### What is being asked:
Pick out and copy each line in the listing below that contains the word "checkmark". Treat matches as case-sensitive.
++++ Material
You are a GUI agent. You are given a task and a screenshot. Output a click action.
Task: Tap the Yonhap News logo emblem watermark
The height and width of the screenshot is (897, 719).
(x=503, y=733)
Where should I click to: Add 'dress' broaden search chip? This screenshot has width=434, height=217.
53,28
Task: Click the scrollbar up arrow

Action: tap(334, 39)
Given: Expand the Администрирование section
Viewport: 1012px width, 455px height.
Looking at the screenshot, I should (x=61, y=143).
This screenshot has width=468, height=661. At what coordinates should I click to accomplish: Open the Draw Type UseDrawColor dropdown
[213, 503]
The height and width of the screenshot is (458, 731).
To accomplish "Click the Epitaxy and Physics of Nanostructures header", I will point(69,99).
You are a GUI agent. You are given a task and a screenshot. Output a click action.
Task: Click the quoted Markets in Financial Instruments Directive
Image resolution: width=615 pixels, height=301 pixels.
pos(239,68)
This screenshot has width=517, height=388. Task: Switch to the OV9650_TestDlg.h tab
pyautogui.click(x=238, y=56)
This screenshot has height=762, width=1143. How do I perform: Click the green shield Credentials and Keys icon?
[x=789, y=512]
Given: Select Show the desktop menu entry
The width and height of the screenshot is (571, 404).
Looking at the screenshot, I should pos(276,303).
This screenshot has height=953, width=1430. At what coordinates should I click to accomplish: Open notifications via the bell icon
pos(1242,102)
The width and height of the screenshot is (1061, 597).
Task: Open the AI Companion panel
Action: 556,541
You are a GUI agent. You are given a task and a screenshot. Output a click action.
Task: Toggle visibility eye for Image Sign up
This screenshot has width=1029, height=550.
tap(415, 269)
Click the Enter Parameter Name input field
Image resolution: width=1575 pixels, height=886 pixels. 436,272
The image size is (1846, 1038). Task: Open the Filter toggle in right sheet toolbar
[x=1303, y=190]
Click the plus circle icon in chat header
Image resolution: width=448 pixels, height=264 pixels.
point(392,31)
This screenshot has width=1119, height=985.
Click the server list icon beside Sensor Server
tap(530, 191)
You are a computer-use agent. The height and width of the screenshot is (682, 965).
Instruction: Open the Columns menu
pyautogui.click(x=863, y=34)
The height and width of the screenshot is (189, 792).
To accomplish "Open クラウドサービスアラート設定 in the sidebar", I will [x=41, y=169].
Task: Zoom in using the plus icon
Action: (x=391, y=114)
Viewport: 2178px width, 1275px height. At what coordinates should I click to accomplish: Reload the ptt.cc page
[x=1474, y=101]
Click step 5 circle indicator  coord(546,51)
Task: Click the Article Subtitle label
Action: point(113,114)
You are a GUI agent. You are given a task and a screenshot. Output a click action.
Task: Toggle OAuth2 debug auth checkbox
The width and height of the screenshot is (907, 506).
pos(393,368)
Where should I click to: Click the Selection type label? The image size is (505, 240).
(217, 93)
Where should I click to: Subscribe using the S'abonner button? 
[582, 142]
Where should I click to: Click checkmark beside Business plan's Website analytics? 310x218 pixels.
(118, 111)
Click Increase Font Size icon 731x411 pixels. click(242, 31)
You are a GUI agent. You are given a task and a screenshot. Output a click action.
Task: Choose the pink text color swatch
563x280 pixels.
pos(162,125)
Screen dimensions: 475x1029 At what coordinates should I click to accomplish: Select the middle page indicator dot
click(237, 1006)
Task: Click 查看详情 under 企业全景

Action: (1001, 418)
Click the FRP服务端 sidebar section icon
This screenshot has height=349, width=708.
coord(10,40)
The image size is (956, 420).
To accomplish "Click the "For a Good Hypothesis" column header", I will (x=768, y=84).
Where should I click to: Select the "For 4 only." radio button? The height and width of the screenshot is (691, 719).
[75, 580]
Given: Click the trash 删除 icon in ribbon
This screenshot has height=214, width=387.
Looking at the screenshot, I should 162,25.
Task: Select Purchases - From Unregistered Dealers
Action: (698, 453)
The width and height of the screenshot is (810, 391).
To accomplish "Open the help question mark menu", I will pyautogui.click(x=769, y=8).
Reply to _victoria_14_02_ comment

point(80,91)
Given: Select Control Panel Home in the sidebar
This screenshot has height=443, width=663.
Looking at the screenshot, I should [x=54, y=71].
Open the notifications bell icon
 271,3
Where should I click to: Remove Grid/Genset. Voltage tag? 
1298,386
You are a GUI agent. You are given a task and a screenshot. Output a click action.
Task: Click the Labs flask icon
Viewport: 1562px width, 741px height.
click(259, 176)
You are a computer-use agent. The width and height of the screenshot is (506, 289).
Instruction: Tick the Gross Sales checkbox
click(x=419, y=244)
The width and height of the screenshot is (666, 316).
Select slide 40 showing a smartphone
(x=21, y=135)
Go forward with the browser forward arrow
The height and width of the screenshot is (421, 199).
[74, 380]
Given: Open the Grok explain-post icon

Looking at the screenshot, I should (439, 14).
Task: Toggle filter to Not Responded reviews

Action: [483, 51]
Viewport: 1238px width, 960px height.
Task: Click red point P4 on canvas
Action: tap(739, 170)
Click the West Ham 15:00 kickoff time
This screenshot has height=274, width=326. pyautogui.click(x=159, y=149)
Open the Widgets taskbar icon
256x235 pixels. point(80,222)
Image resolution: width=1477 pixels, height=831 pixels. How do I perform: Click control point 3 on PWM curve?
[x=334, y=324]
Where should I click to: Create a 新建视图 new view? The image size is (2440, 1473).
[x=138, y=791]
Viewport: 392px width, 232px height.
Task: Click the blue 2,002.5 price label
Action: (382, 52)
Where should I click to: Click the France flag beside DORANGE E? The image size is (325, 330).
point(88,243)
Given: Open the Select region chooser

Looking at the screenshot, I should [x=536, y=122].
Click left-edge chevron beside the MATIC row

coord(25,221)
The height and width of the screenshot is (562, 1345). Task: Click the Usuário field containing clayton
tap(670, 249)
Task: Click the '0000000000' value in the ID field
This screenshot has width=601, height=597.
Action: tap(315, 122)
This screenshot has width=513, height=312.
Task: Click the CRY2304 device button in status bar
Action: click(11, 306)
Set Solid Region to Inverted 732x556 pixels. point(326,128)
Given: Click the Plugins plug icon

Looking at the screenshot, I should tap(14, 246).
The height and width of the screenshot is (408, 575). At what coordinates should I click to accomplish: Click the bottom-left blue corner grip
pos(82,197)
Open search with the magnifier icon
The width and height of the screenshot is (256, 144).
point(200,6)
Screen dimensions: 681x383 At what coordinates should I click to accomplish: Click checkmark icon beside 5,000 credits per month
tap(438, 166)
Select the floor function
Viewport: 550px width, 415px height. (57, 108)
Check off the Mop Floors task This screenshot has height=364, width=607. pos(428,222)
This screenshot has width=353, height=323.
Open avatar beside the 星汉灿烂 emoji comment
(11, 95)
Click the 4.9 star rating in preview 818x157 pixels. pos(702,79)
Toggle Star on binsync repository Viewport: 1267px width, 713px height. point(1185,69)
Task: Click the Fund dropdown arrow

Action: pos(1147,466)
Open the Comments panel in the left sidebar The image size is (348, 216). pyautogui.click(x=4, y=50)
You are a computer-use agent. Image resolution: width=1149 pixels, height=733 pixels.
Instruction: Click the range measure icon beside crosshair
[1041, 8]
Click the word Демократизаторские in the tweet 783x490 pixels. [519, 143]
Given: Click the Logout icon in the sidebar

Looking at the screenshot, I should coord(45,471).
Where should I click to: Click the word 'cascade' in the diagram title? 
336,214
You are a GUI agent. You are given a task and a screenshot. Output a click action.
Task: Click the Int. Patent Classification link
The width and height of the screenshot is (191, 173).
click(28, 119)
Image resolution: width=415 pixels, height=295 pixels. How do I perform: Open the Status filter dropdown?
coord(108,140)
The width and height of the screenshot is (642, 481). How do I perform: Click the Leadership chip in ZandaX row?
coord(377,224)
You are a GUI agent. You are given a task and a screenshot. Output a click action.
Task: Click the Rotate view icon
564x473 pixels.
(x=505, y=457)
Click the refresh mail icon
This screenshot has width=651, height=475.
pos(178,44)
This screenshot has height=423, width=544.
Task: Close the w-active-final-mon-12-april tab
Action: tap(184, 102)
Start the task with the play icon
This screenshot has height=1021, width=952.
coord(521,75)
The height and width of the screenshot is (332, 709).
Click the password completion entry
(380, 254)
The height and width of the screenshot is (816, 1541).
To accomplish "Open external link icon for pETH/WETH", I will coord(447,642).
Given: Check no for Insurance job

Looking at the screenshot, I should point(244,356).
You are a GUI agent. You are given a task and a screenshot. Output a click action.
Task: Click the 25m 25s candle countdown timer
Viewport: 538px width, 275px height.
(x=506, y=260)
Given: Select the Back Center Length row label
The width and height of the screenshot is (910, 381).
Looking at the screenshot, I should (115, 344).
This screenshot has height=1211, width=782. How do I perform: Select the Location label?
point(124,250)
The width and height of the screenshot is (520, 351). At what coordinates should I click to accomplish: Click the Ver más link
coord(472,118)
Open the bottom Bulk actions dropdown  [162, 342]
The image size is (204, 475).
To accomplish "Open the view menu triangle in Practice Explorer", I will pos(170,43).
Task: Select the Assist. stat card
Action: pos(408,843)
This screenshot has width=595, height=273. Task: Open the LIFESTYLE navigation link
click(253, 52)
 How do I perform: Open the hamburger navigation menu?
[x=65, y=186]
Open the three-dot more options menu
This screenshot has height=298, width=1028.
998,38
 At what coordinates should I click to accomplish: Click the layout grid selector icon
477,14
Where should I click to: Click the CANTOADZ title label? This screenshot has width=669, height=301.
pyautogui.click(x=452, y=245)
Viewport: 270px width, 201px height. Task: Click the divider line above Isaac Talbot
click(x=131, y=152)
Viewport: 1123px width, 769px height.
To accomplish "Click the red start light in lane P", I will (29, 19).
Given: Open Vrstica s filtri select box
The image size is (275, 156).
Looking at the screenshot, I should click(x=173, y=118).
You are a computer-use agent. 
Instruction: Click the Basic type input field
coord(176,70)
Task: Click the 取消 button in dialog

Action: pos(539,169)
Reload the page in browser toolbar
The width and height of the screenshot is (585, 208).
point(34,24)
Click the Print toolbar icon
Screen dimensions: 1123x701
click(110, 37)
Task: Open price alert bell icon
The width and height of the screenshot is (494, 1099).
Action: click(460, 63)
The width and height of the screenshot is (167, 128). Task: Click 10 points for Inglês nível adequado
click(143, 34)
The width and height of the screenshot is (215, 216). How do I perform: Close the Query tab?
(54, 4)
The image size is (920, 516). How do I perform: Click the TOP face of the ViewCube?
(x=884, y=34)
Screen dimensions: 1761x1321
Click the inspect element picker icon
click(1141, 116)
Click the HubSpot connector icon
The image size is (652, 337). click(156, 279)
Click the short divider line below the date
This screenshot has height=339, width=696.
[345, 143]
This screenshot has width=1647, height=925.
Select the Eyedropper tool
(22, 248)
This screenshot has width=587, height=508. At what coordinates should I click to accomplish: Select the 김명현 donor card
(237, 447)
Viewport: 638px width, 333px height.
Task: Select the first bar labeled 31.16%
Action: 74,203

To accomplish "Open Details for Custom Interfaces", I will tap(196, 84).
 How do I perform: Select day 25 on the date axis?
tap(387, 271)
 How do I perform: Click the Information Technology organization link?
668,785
++++++++
### Response to this task:
Where should I click to: Click checkmark beside Business plan's Website analytics? 310x218 pixels.
Screen dimensions: 681x383 At what coordinates should I click to accomplish: Click checkmark icon beside 5,000 credits per month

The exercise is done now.